With the help of the Zacks Stock Screener, we have selected five insurance stocks with an impressive Value Score of A or B. The stocks mentioned below either carry a Zacks Rank #1 (Strong Buy) or a Zacks Rank 2 (Buy) at present. Back-tested results have shown that for stocks with a solid Value Score and a favorable Zacks Rank, the returns are even better. You can see the complete list of today’s Zacks #1 Rank stocks here.
Mercury General Corporation: Los Angeles, CA-based Mercury General is a leading provider of personal automobile insurance and is engaged primarily in writing all risk classifications of automobile insurance in a number of states. MCY offers automobile policyholders the following types of coverage — bodily injury liability, underinsured and uninsured motorist, property damage liability, comprehensive, collision and other hazards specified in the policy. Mercury General currently flaunts a Zacks Rank #1 and has an impressive VGM Score of A.
Premium growth is expected to gain from rate increases in the California automobile and homeowners lines of insurance business, as well as an increase in the number of policies written in the California homeowners line of insurance business. Higher average yield combined with higher average invested assets and cash should drive the net investment income.
The Zacks Consensus Estimate for Mercury General’s 2025 earnings per share and revenues indicates a year-over-year increase of 8.6% and 9.1%, respectively, from the corresponding 2024 estimates. Mercury General has a Growth Score of B. The consensus estimate for 2025 has moved up 15% in the past 60 days. The company delivered a four-quarter average earnings surprise of 694.28%. Shares of MCY have rallied 81.6% in the past year.
The Allstate: Headquartered in Illinois, this insurer is likely to benefit from continued growth in premiums, strong underwriting performance and increased investment income from market-based assets, which should drive revenues and profitability. Strategic acquisitions and expanding ventures should drive consistent growth in premiums. This Zacks Rank #1 insurer has an impressive VGM Score of A.

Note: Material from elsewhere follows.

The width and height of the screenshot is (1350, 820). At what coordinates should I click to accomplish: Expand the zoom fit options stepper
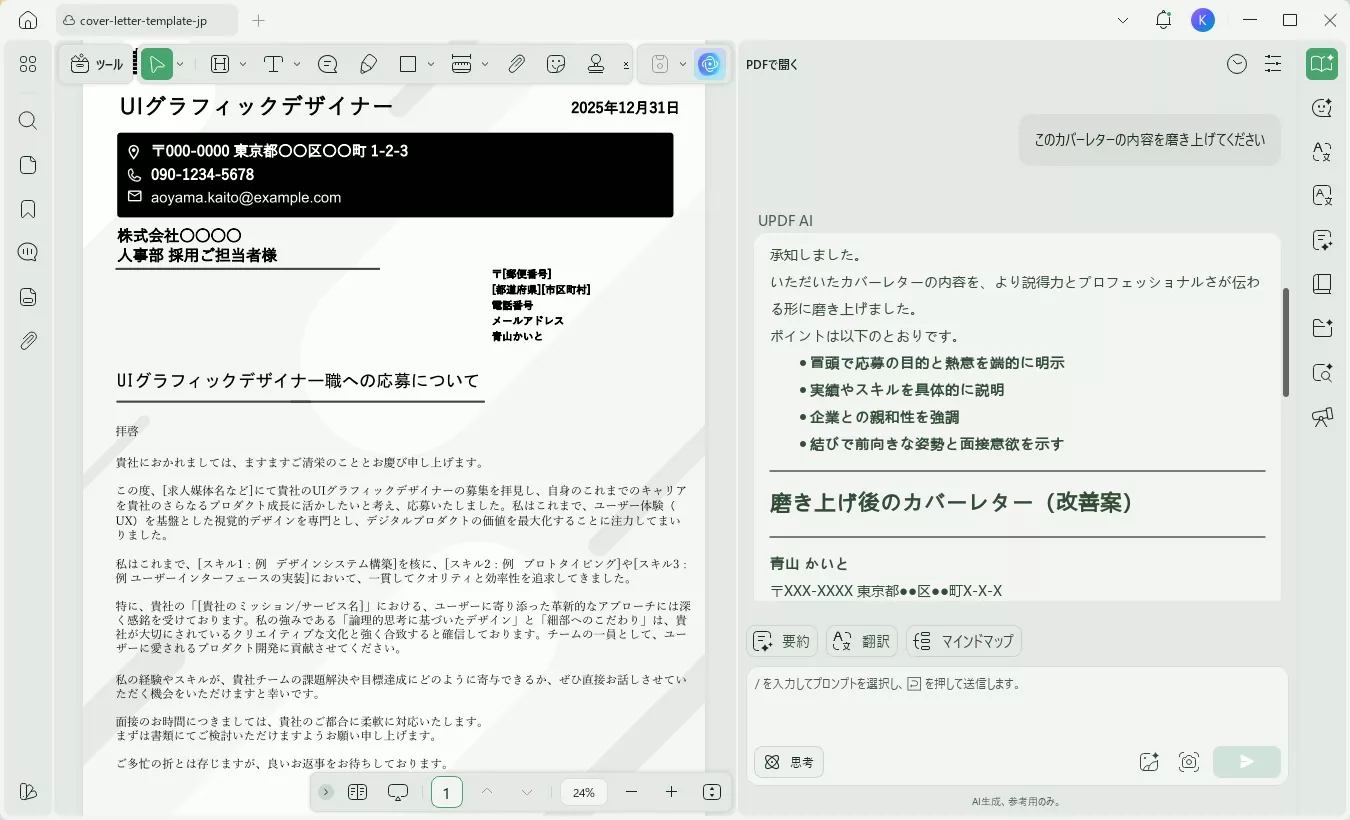[711, 791]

Rate hikes to counter inflationary pressures on loss costs are expected to continue in ALL’s auto insurance business for 2024. Continued rate increases in the auto business will now slow down and improve retention ratios for ALL. ALL’s focus on optimizing core operations has allowed it to redirect resources toward high-growth areas. The sale of ALL’s Health & Benefits division is expected to free up capital. Cost-saving initiatives are projected to boost profits. ALL’s cash-generating abilities sound excellent for returning capital to shareholders through share repurchases and dividend payments.

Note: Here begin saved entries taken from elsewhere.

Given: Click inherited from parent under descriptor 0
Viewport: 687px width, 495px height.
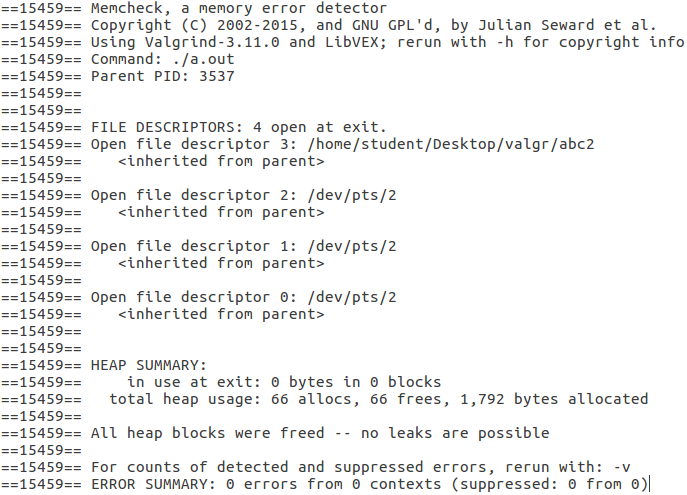Looking at the screenshot, I should (221, 314).
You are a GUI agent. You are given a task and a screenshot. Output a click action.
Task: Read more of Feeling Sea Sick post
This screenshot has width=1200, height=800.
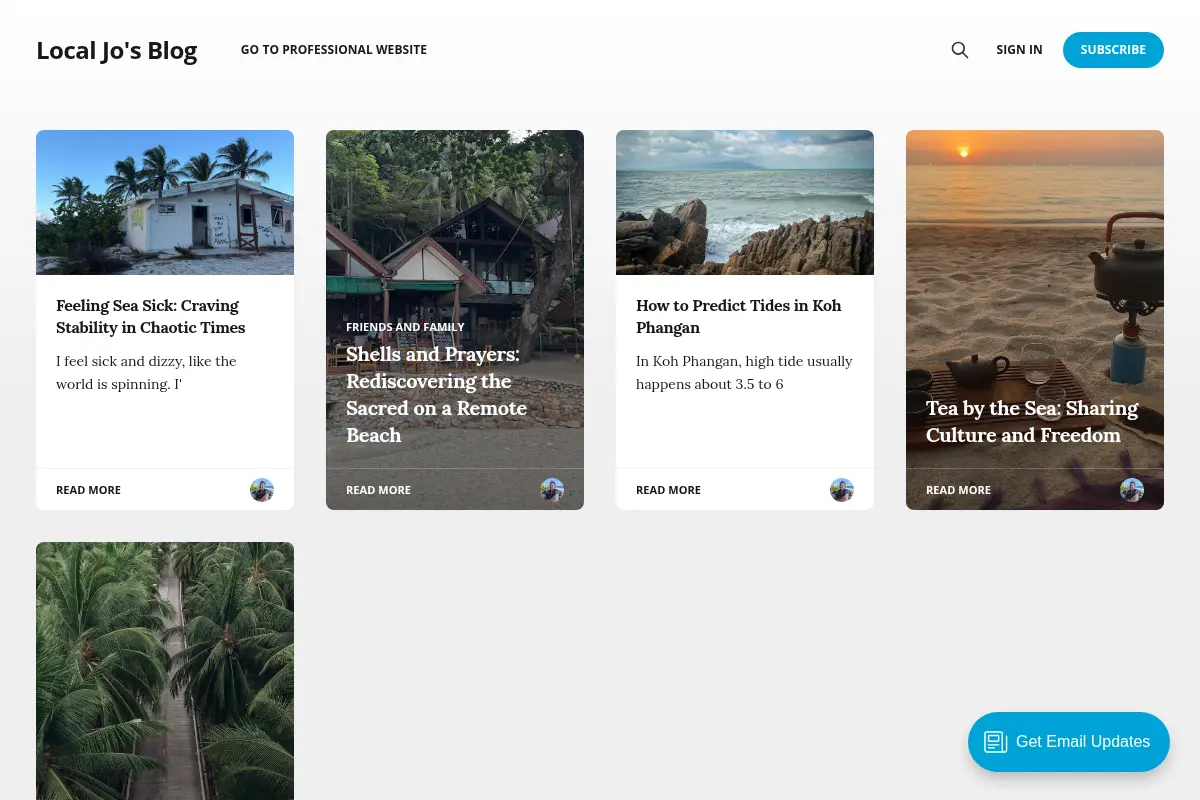[88, 490]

The Zacks Consensus Estimate for The Allstate’s 2025 earnings per share and revenues indicates a year-over-year increase of 17.7% and 7.1%, respectively, from the corresponding 2024 estimates. ALL has a Growth Score of B. The consensus estimate for 2025 has moved up 0.1% in the past 30 days. The company delivered a four-quarter average earnings surprise of 135.21%. Shares of ALL have rallied 39.8% in the past year.
CNO Financial Group: Headquartered in Carmel, IN, this Zacks Rank #2 insurer is a top-tier holding company for a group of insurance companies operating throughout the United States. This Zacks Rank #2 insurer develops, administers and markets supplemental health insurance, annuity, individual life insurance and other insurance products.
The Zacks Consensus Estimate for CNO Financial’s 2025 earnings per share and revenues indicates a year-over-year increase of 0.6% and 4.3%, respectively, from the corresponding 2024 estimates.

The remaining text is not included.